Sunday, 12 January 2025

New Study Tracks the 100,000-Year Journey of Underground Water

BY PRINCETON U., ENG. SCHOOL, JANUARY 11, 2025

An aerial view of the Taylor Park watershed in Gunnison County, Colorado. 
Credit: Drew Bennett

A new study mapped continental groundwater flow, revealing that rain and snowmelt travel much farther and deeper underground than previously known. Over half of stream water comes from deep aquifers, highlighting crucial implications for pollution tracking and groundwater management.

Researchers from Princeton University and the University of Arizona have developed a groundbreaking simulation that maps underground water movement on a continental scale. Culminating three years of extensive study, this research traces the hidden journey of water—from raindrops or melted snow seeping into the ground to their eventual reappearance in freshwater streams. The simulation reveals that water can travel to great depths, resurface up to 100 miles from its entry point, and remain underground for periods ranging from 10 years to an astonishing 100,000 years.

Published on January 6 in the journal Nature Water, the study demonstrates that rainfall and snowmelt penetrate much farther into the Earth than previously thought. Additionally, it shows that more than half of the water flowing in rivers and streams originates from deep aquifers once considered isolated from surface water systems. These findings carry significant implications for managing groundwater resources, tracking pollution, and predicting how climate change might affect groundwater—an essential source of drinking water for half of the U.S. population.
Extensive Scope and Methodology

Spanning the continental United States and parts of Canada and Mexico, the simulation tracks the flow of groundwater and measures the vast distances and depths it travels before discharging into streams across more than 3 million square miles (7.85 million square kilometers). The researchers accomplished this with a high-resolution hydrological simulation that allowed them to track the water moving through underground systems.

The research team included Reed Maxwell, Princeton’s William and Edna Macaleer Professor of Engineering and Applied Science and a professor at Princeton’s High Meadows Environmental Institute; Chen Yang, a former associate research scholar at Princeton (now at Sun Yat-sen University in China); and University of Arizona professor Laura Condon.

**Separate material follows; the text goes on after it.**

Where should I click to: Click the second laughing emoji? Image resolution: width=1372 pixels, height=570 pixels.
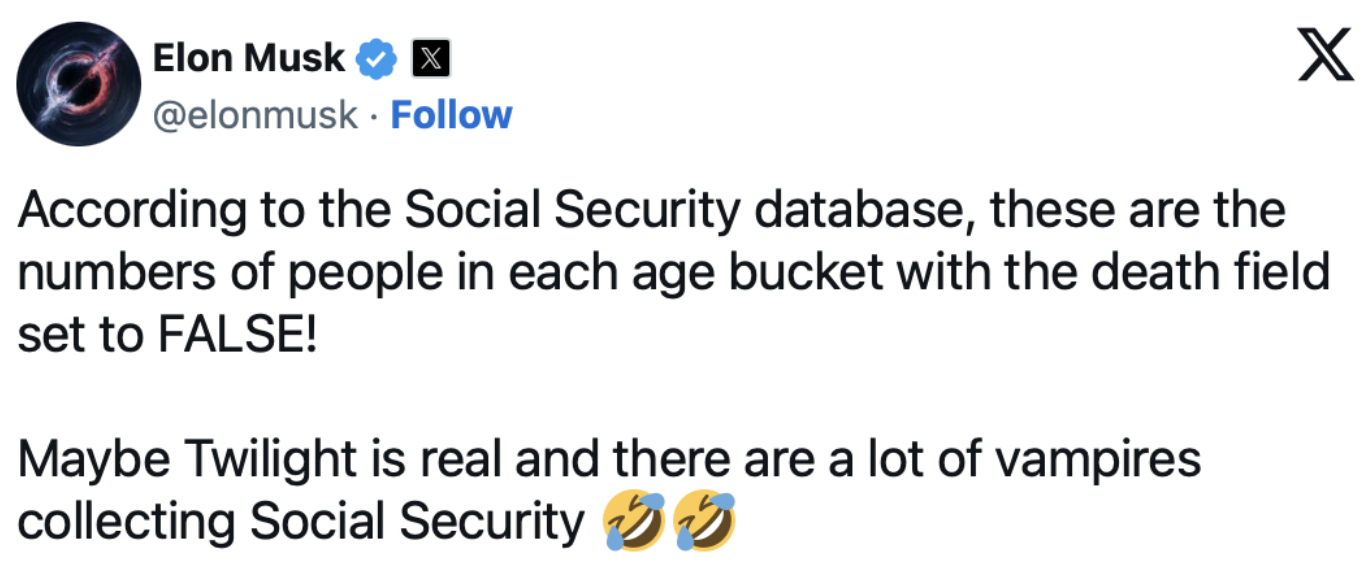[x=705, y=522]
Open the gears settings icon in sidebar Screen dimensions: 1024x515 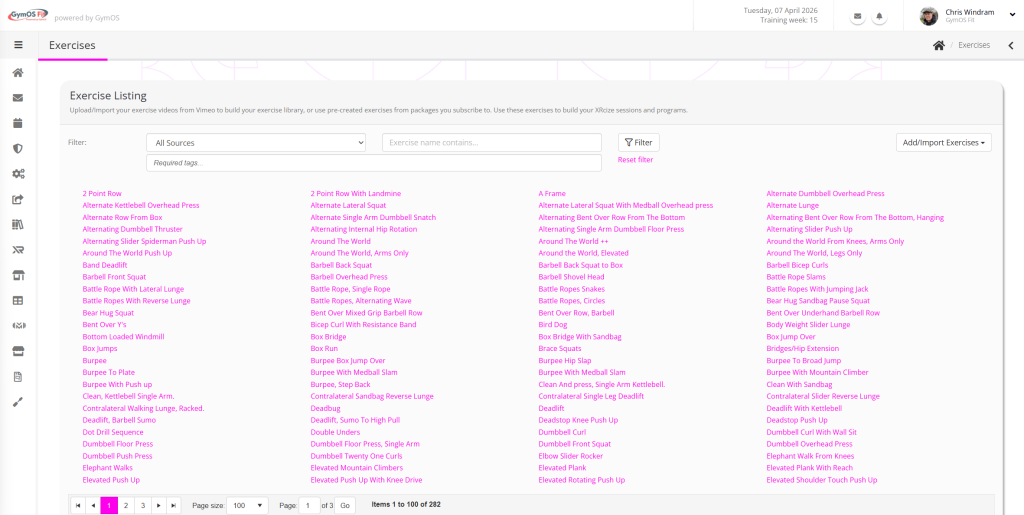[x=18, y=174]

They found that groundwater can travel underground for hundreds of kilometers before emerging as streamflow. In the Midwest, groundwater flows long distances — especially where the mountains meet the plains. One groundwater flow along the base of the Rocky Mountains spanned 148 miles (238 kilometers). The study also revealed groundwater’s vast connection networks: Almost 90% of U.S. watersheds take in water from one neighbor and pass it to another.

Implications for Water Resources and Pollution

The findings bear staggering implications. While out of sight, groundwater constitutes 99% of the world’s unfrozen fresh water and provides drinking water to 145 million Americans. It is also essential to our food supply, irrigating 60% of agriculture worldwide. But groundwater is being depleted at an alarming rate — and it’s long been difficult to model. This study’s new retrospective analyses and predictive simulations provide opportunities to track this vital resource and understand the far-reaching impacts of leakages from the likes of oil and gas well pads.

“Interconnections between the watersheds isn’t just important for streamflow,” said Maxwell. “This also tells us how long contamination will persist in groundwater. Widespread pollutants like nitrate and PFAS can take these long journeys to the stream, making them harder to manage and even longer-lived.”

The second important new discovery is that groundwater from very deep aquifers contributes significantly to streamflow. Maxwell’s team found that deep groundwater from aquifers 10 to 100 meters below the surface contributed more than half of the baseflow in 56% of the subbasins. The greatest depths occurred in regions with the steepest topography gradients, such as the Rocky and Appalachian mountain ranges.